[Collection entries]
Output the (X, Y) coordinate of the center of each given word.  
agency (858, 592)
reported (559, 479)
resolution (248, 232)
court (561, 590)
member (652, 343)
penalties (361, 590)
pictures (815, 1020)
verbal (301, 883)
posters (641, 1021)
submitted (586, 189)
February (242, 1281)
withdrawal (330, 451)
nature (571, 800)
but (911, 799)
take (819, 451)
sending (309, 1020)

==

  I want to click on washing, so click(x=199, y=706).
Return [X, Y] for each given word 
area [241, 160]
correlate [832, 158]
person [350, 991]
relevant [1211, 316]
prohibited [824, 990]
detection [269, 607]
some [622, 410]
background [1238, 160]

Prompt: Edit the listing, starting with the line that contains "Output the (X, Y)" and going on through the line that contains "sending (309, 1020)", so that "penalties" becomes "fines" and nothing else changes. Return only those lines.

The result:
Output the (X, Y) coordinate of the center of each given word.  
agency (858, 592)
reported (559, 479)
resolution (248, 232)
court (561, 590)
member (652, 343)
fines (361, 590)
pictures (815, 1020)
verbal (301, 883)
posters (641, 1021)
submitted (586, 189)
February (242, 1281)
withdrawal (330, 451)
nature (571, 800)
but (911, 799)
take (819, 451)
sending (309, 1020)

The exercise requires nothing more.